批准していない国の一つである中国は、いくつかの国際河川の上流国で、その権限を侵されたくない。同じくトルコはシリアやイラクと過去数十年に渡って、水資源について緊張関係にあり、これに譲歩的な態度はとれません。同様の理由で、いくつかの大国が棄権しています。日本も同様です。「日本には国際河川がありませんから」というのが公式見解ですが、他の大国を刺激したくないから、という解釈はしても許されるのではないでしょうか。

日本の国会議員などに話をしますと、日本こそ率先してこの条約を批准すべきだと言う人も多いですね。国際利益を持たない日本がそのような態度を表明することによって、国際社会がそちらにいくべきだというメッセージが送られるという点もあります。

この条約は発効していませんので強制力は持ちませんが、無駄かというとそうでもありません。

確かに、条約は27年間も検討されているので、その中身に曖昧なところもあります。例えば、「加入国は顕著な損失を与えてはならない」という条文があるのですが、何が顕著かはわからない。また、「顕著な損失が生じなければいい」という考え方には、個人的に懸念を持っています。流域で顕著な損失が生じるということは、水資源が相対的に不足してきていて、はじめて下流国は上流国の水使用を顕著と思うわけです。すると、顕著な損失と感じる前の水資源利用については、完全に早い者勝ちになってしまいます。経済開発を早く行なったものが勝ちとなり、これが国際社会として認められるルールなのか。遅れた者が損をするルールは正しいのか、ということが問題です。

このような懸念はあるのですが、一方で、この条約は国際的な慣習法として定着しています。27年間の検討の蓄積があるわけです。インドとバングラデシュ、インドとネパールの間の係争も、この条約の草案をもとに解決しているわけです。すると、この条約は発効していないけれど、充分機能していると言えるわけで、無駄ではないのですね。

国際機関が果たしうる役割ですが、私のイメージでは、流域国に係争が生じた場合に有益なメカニズムというよりも、流域国の協調のための枠組みをつくる上で重要なのでしょう。

アフガニスタンの復興がアラル海流域の係争を招く

アラル海はウズベキスタン、カザフスタン、キルギスタン、トルクメニスタン、タジキスタンの5カ国が流域国となっています。上流で水を使いすぎたために干上がってしまいました。

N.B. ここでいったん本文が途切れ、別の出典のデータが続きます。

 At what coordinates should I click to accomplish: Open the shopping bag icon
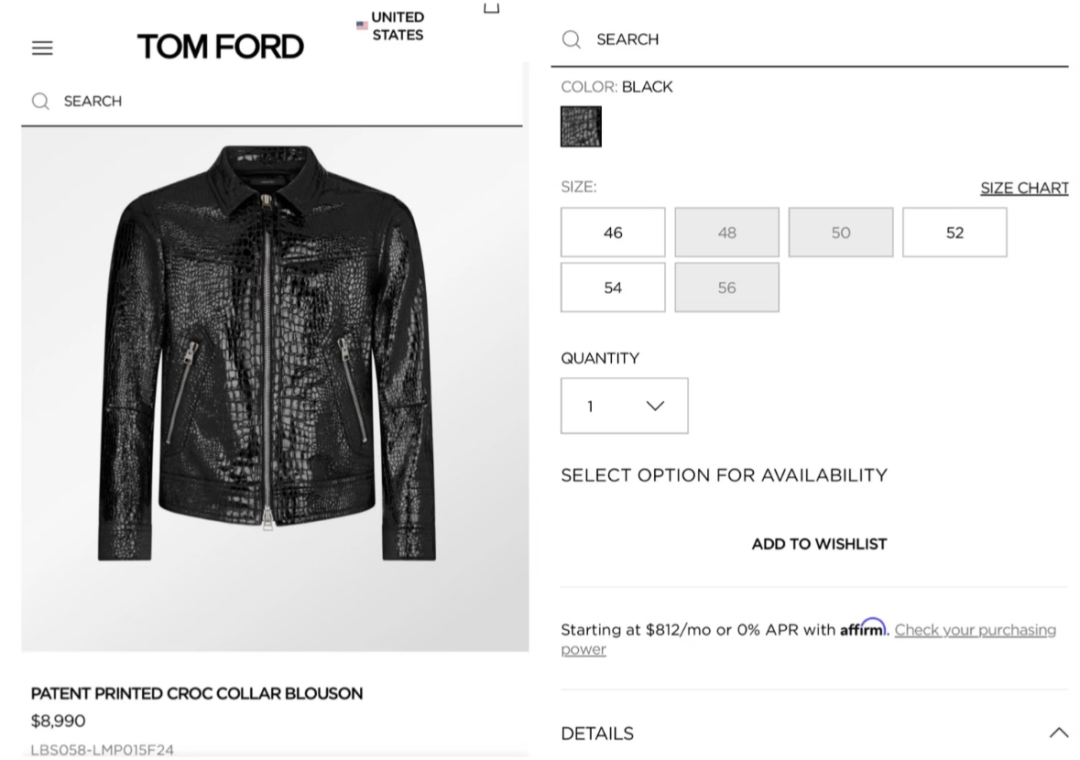491,8
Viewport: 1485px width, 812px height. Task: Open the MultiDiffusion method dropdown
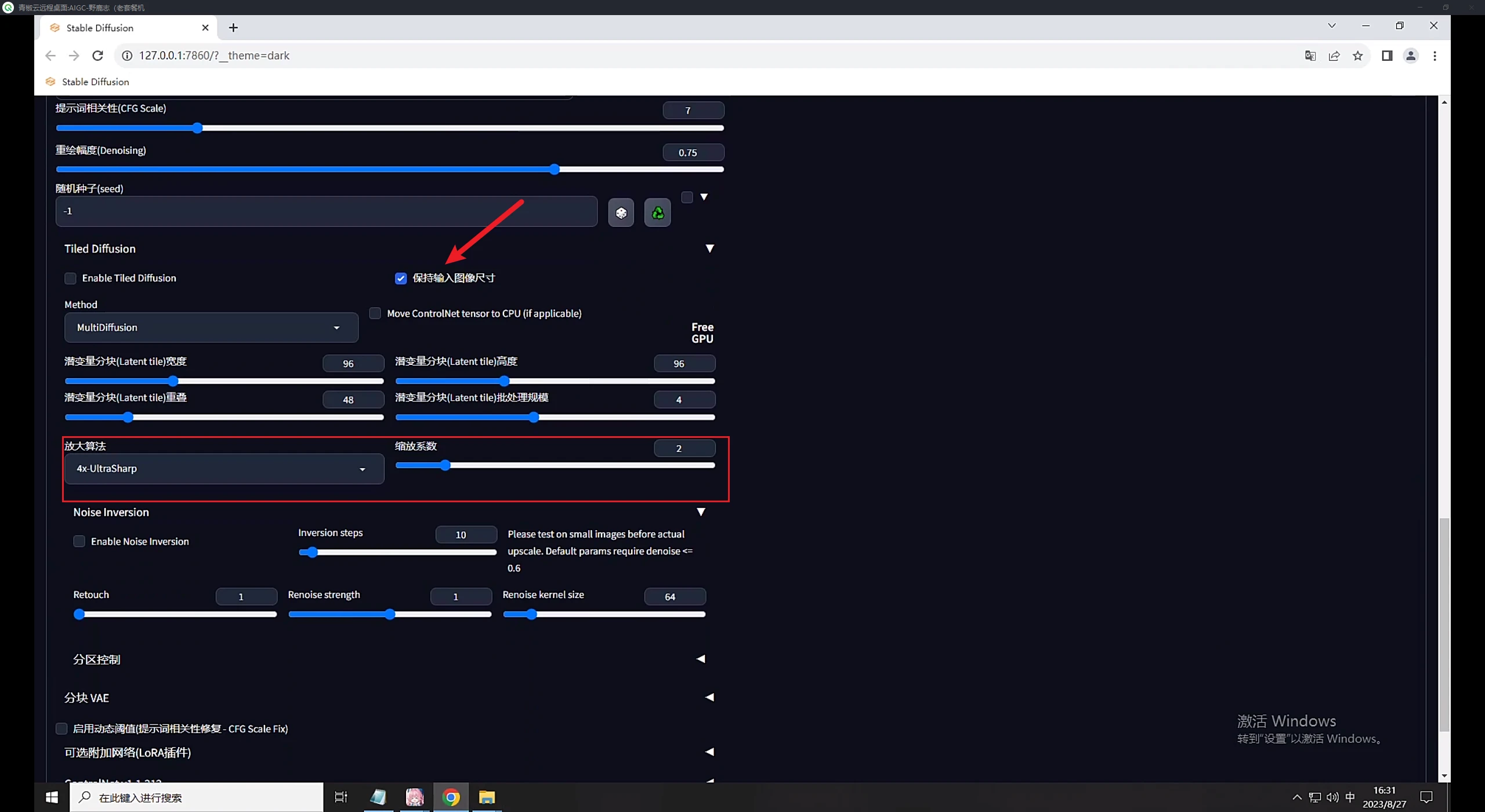pos(211,328)
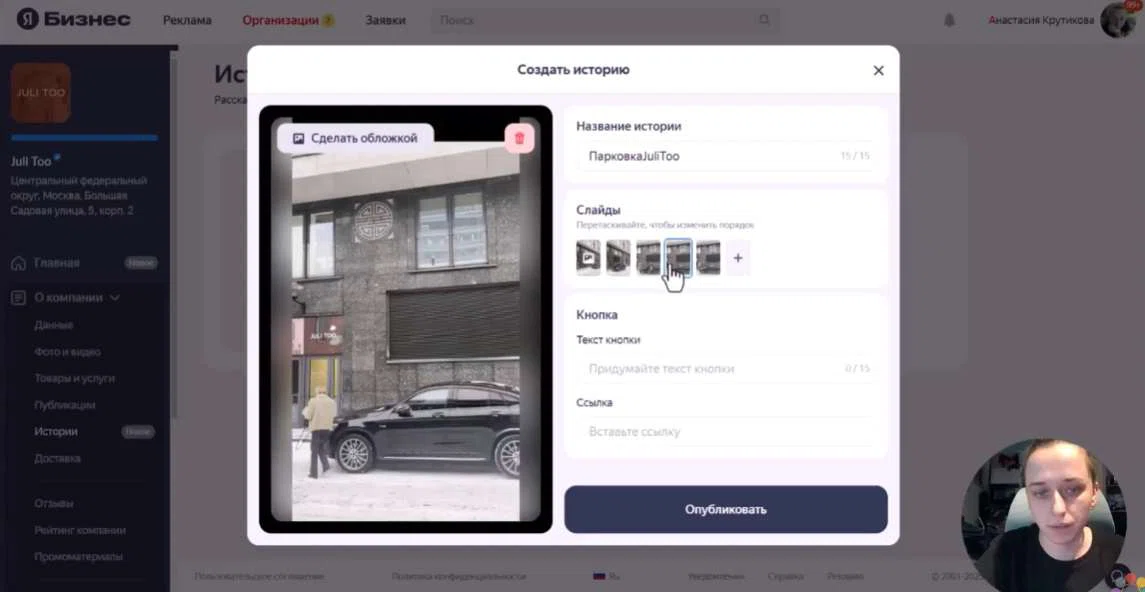Click the search magnifier icon

point(765,20)
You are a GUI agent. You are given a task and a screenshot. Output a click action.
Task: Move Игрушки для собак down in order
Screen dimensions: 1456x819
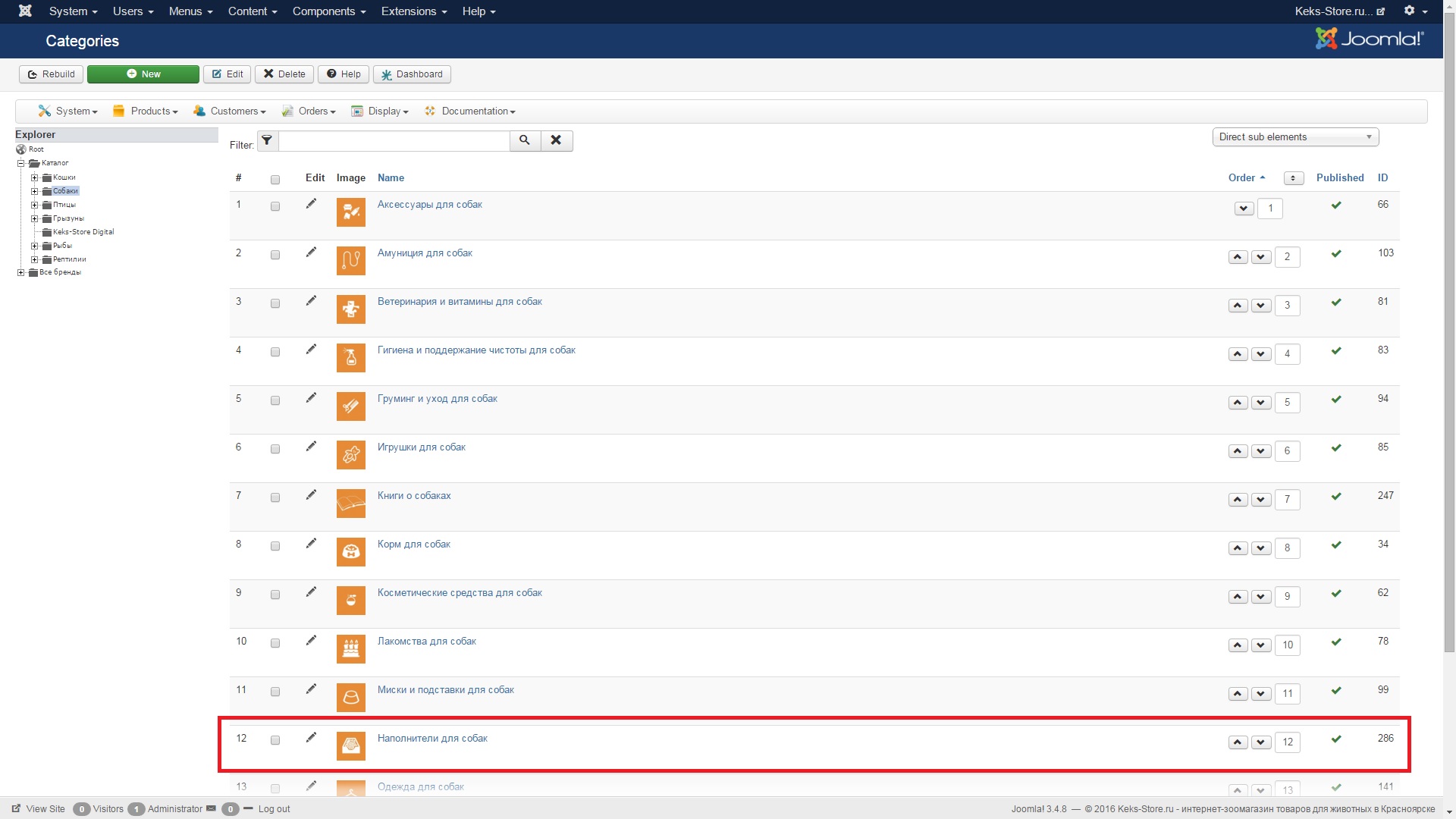pos(1261,451)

アラル海に流れ込む川は南北2つありますが、南の川はアムダリア川で、タジキスタンの雪解け水とアフガニスタンの雪解け水が源流です。途中の平地はアフガニスタンになるわけですが、そこで食糧生産のために灌漑農業を展開すると、アラル海に流入する水をほぼ使ってしまいます。1970年代後半は、アフガニスタンの農業は自給していたそうですが、2001年段階では、自給率はその半分くらいです。アフガニスタンの人口予測も難しいのですが、戦争後の人口増加があるでしょうから、食糧を増産せざるをえない。そこで、灌漑農業の拡大が推進されました。これを下流国の立場から見ると、今まで水を使っていなかった上流国が水を使う、ということを意味します。したがって、アラル海そのものへの影響というよりも、下流国の農業生産への影響が大きく、かなり深刻な問題が生じる可能性があります。

ところが、援助機関はアフガニスタンの国内だけを見て、灌漑農業の拡大を進めています。アフガニスタンへの援助と、下流国への食糧援助や灌漑効率の改善を、統括的に進める必要があるのではないでしょうか。

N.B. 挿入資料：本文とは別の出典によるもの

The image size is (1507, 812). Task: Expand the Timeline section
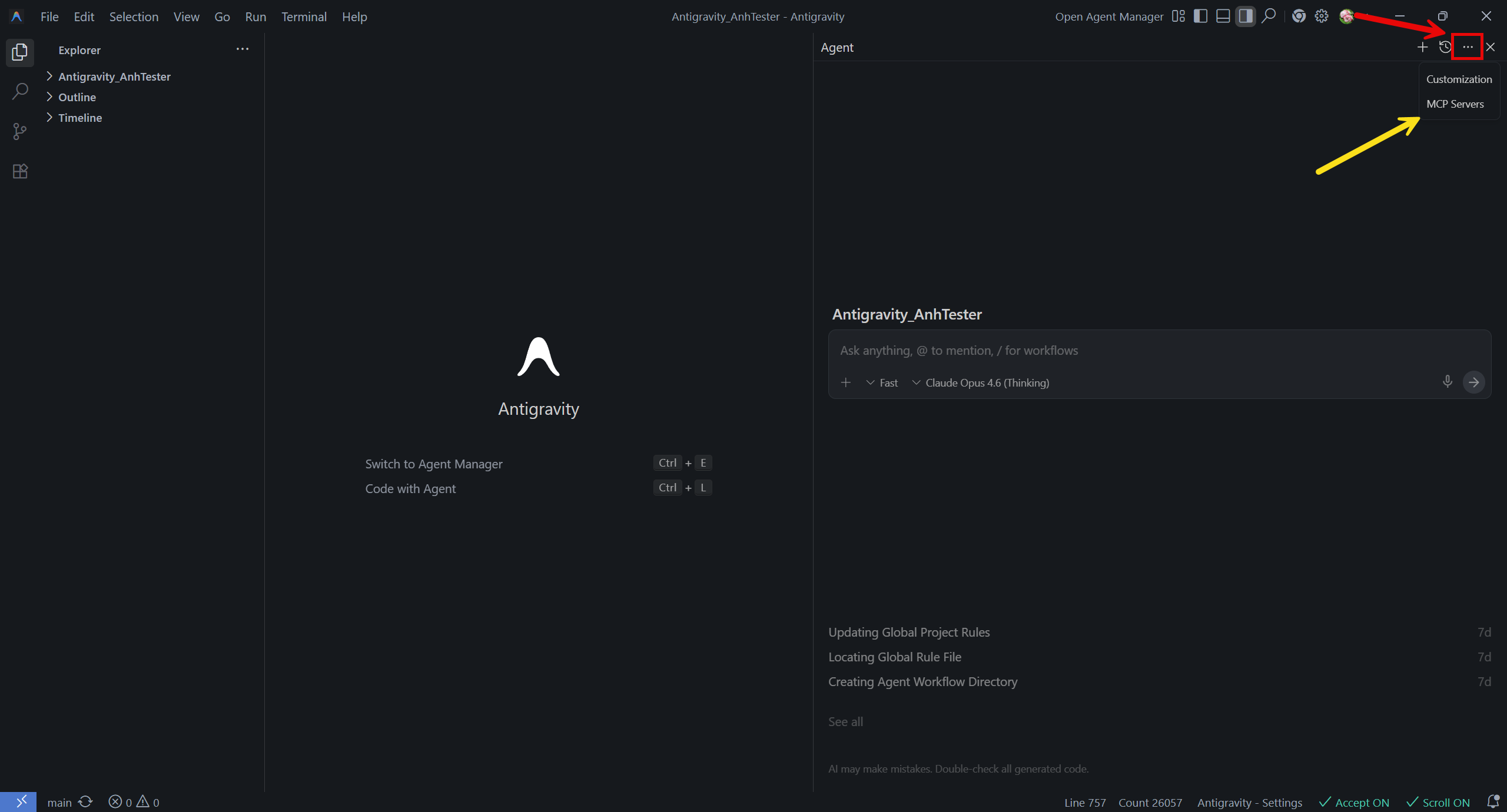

アラル海はウズベキスタン、カザフスタン、キルギスタン、トルクメニスタン、タジキスタンの5カ国が流域国となっている

アラル海はウズベキスタン、カザフスタン、キルギスタン、トルクメニスタン、タジキスタンの5カ国が流域国となっている

排水をめぐる国際流域の紛争

アラル海の状況は、排水でも同様です。アラル海の北側にシルダリアという川があり、上流がキルギスタン、下流がカザフスタンになります。この2つの国の間で、排水の問題で争いが起きていますし、同様の問題がアムダリア川の上流国のタジキスタンと下流国のウズベキスタンの間でも起きています。

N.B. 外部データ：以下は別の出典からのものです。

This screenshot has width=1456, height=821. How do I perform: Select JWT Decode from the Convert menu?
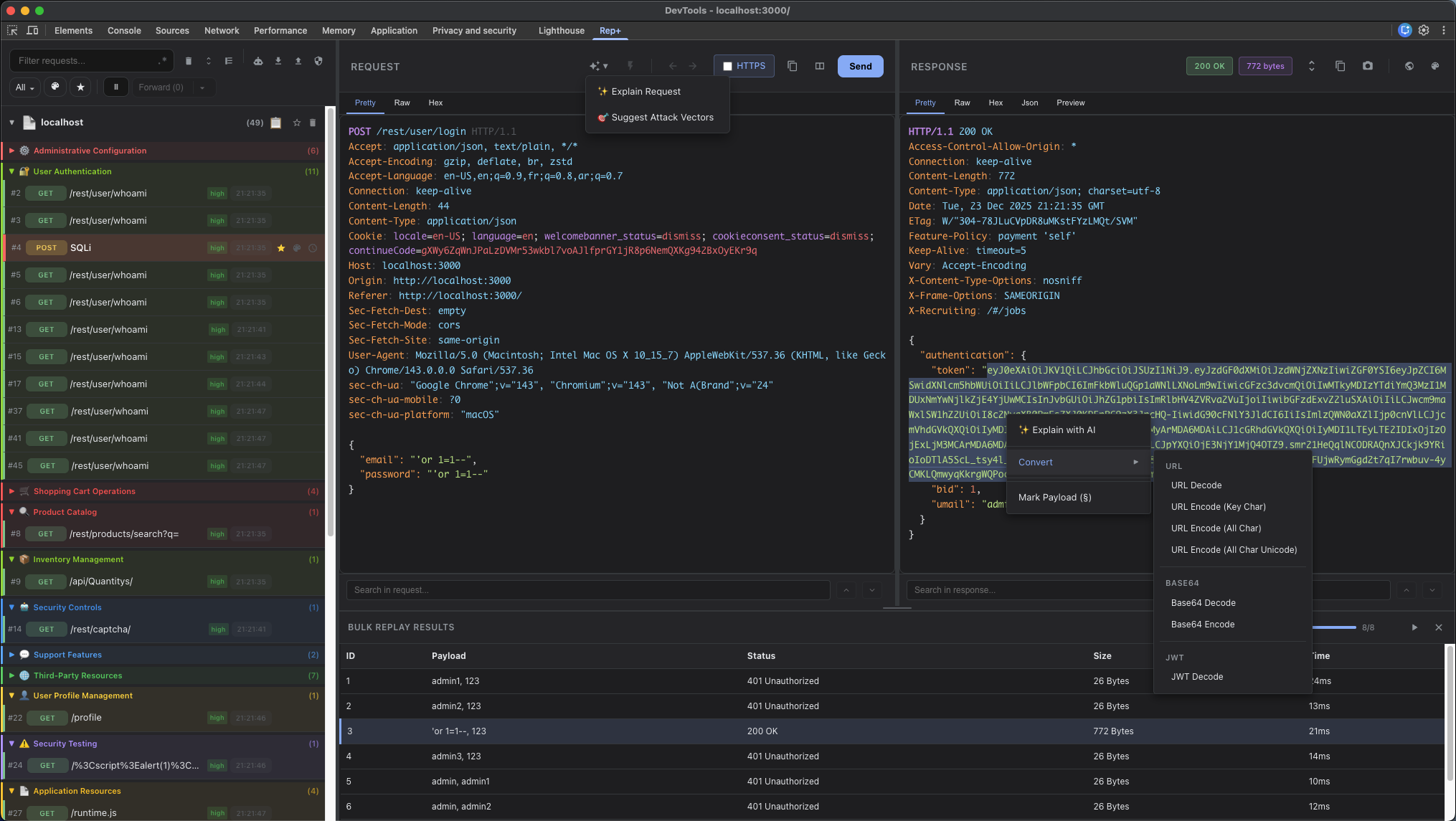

どういう問題かといいますと、上流国のキルギスタンにダムがあり、冬に水力発電し、その排水を下流に流します。ところが下流の国は、冬に水が来てもうれしくない。農業生産をしているから、水は夏にきてほしいので、まったく利害が合わないわけです。電力セクターと灌漑セクターでは、水を使う時期が違うから、ますます利害の調整が難しい。そこでどう解決するかですが、下流の国々がキルギスタンに対して、「冬場の電力を供給するから、冬に水を使わないで、夏に放水してほしい」と頼むしかありません。送電網をつくって、下流国が電力をキルギスタンに融通できるようにするのです。合意に達する手段としては、送電網をつくるための海外援助をすることが有効かもしれません。

また上流の農薬排水が、下流の住民の健康問題となることも有り得ます。1国の中でも上流と下流で水の利用の仕方が違うことも想定でき、複雑な様相を示しています。

バーチャル・ウォーターの意味

ロンドン大学教授のトニー・アランはバーチャルウォーター(仮想水)という考え方を1998年(平成10)に示しました。出発点は「なぜ中東で水をめぐる戦争が起きないのか」という疑問です。自分の食糧生産に費やす水は非常に少ない。しかし、それでも賄えているのは、他国から食糧を輸入しているから、つまり食糧を育てるのに投入された他国の水をいわばバーチャルな形で輸入していると考えたわけです。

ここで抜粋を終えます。